>>>
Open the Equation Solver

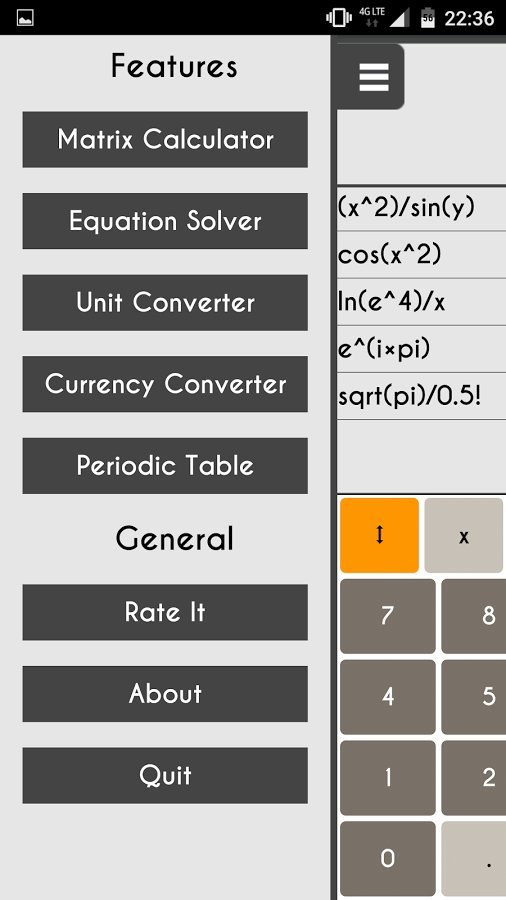point(165,221)
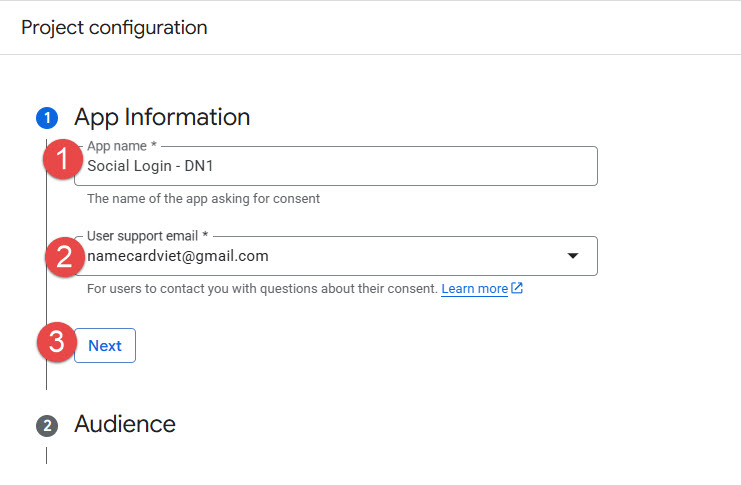This screenshot has width=741, height=485.
Task: Click the gray step 2 circle icon
Action: [x=46, y=425]
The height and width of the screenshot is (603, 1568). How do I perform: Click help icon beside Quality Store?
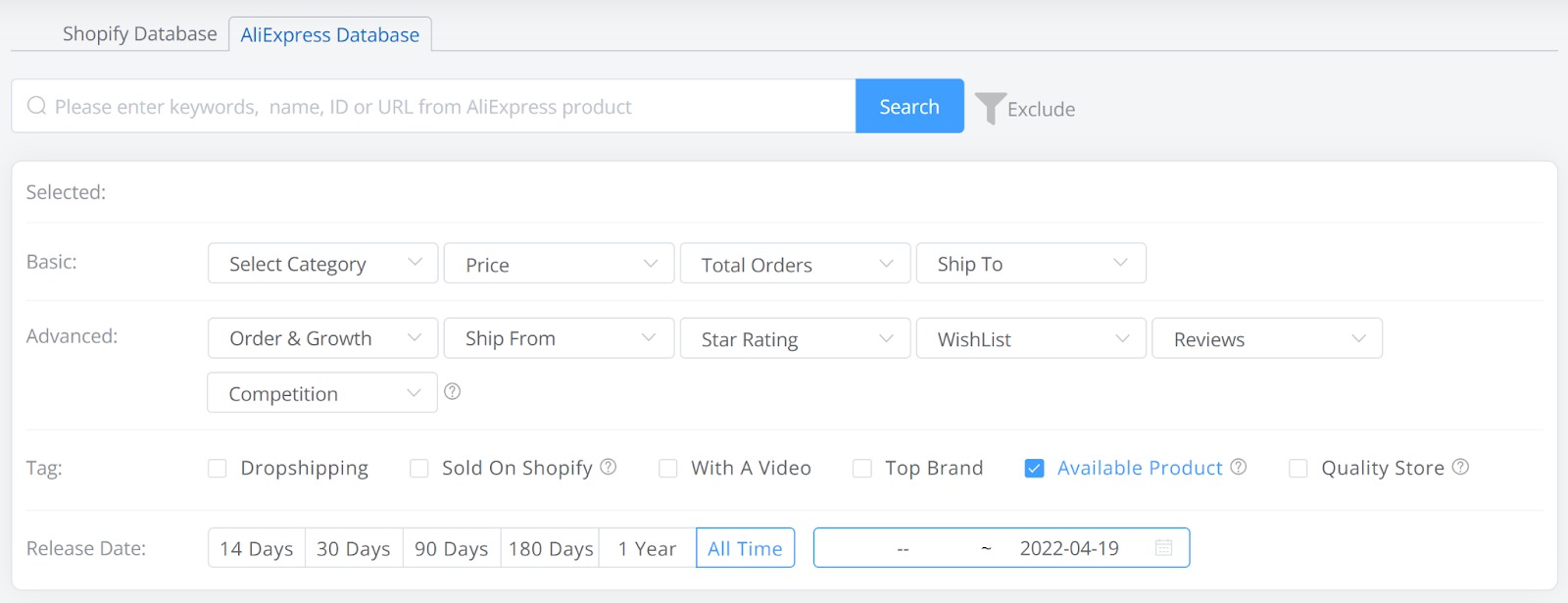click(x=1460, y=467)
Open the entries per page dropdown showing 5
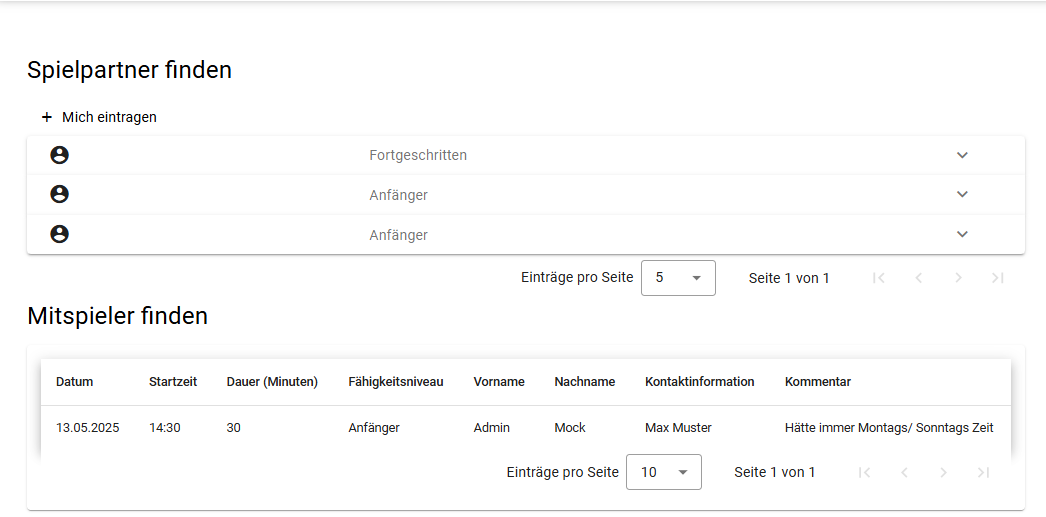 point(678,278)
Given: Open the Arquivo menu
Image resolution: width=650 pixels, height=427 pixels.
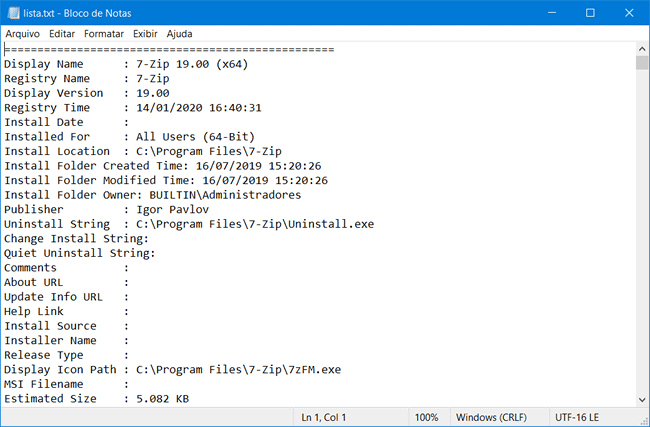Looking at the screenshot, I should 23,33.
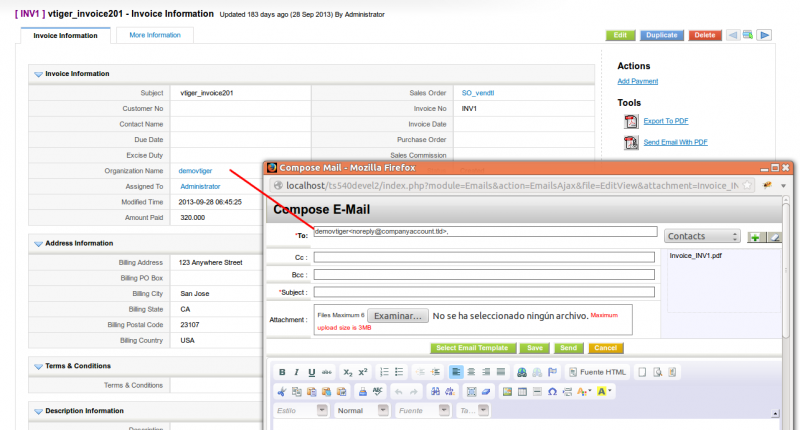This screenshot has height=430, width=800.
Task: Go to the next invoice record arrow
Action: (x=764, y=35)
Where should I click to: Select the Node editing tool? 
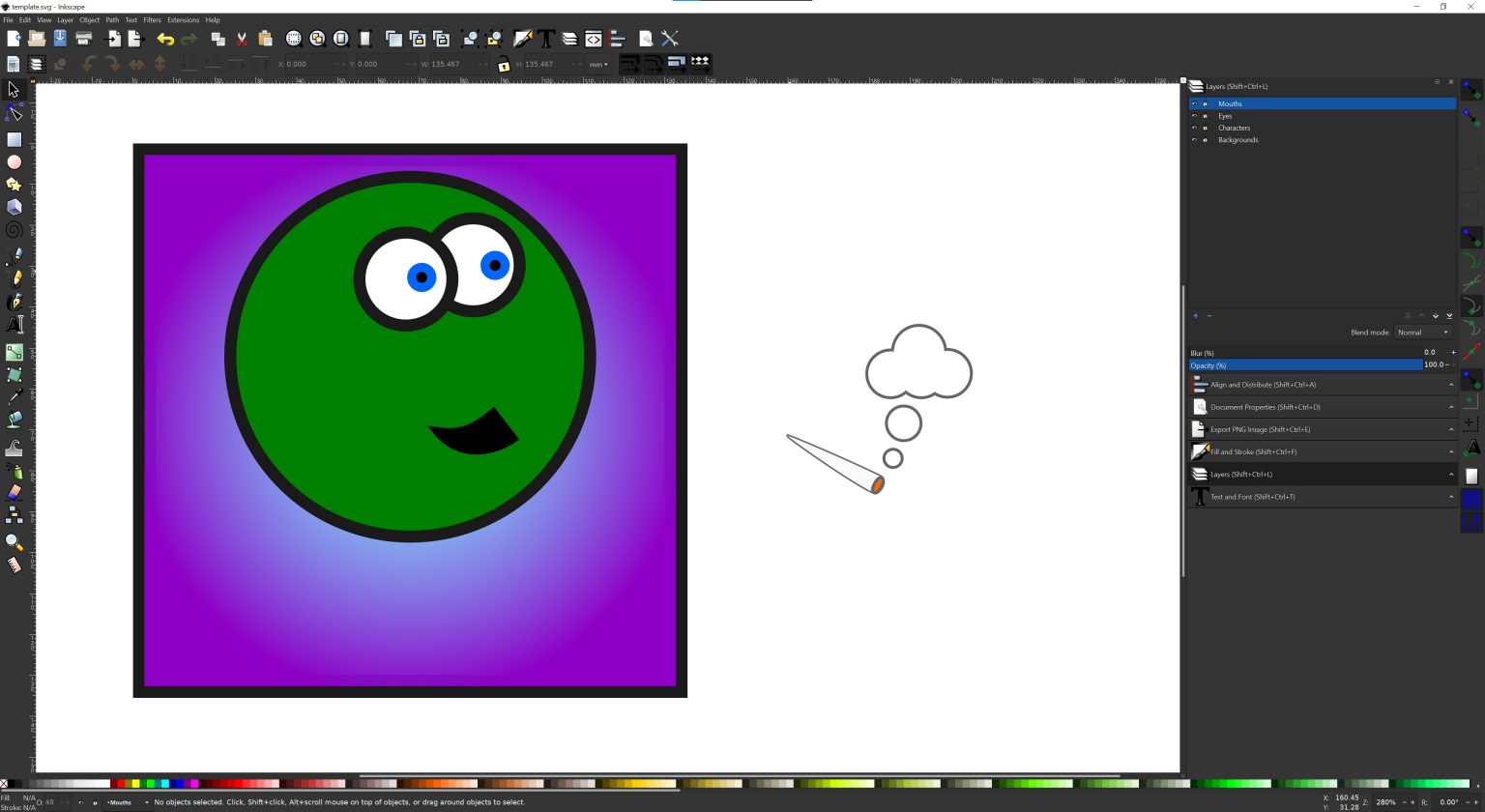14,113
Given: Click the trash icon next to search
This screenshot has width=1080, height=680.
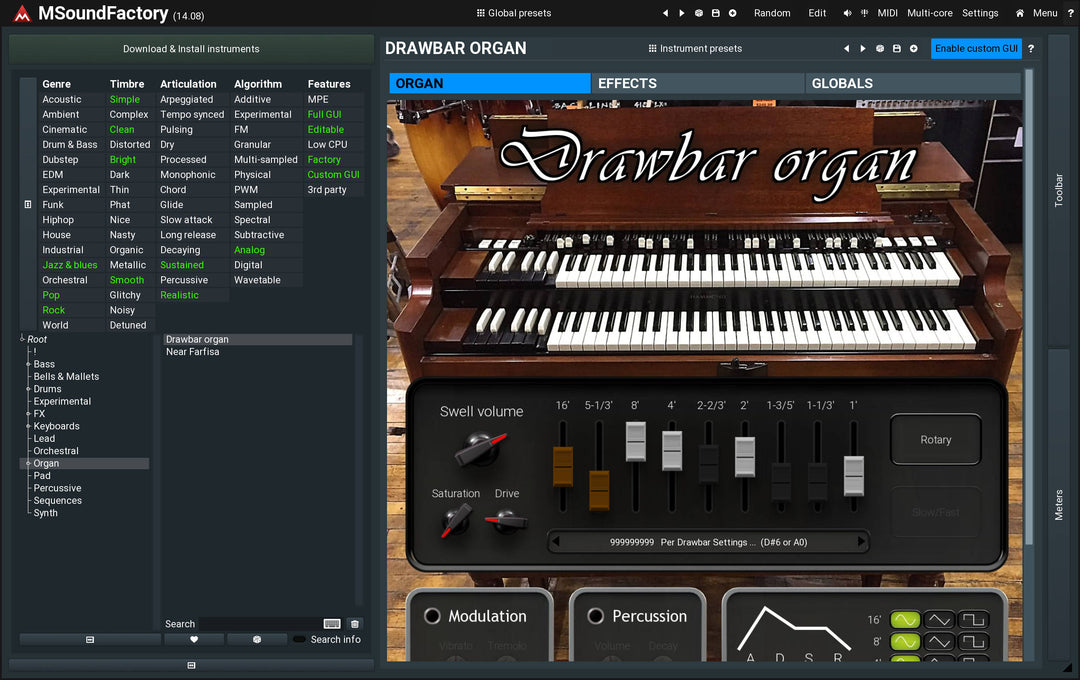Looking at the screenshot, I should [355, 624].
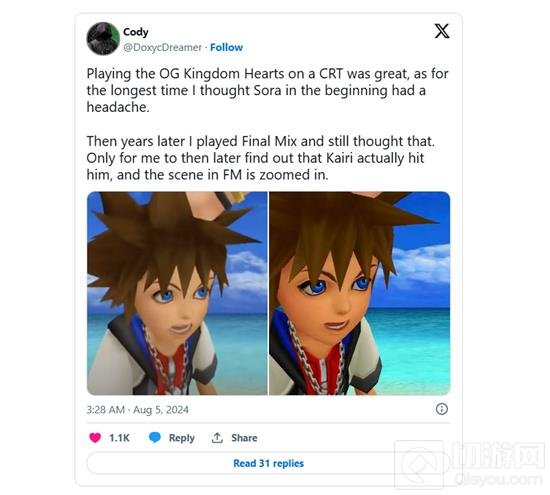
<<<
Aim of the task >> Starting with the line that holds "Given: Click the trash icon next to search", retype each line through the last one in the listing above, exactly as written. Do not copy any pictures.

Reply >>
Given: Click the trash icon next to search
This screenshot has width=1080, height=680.
Looking at the screenshot, I should [355, 624].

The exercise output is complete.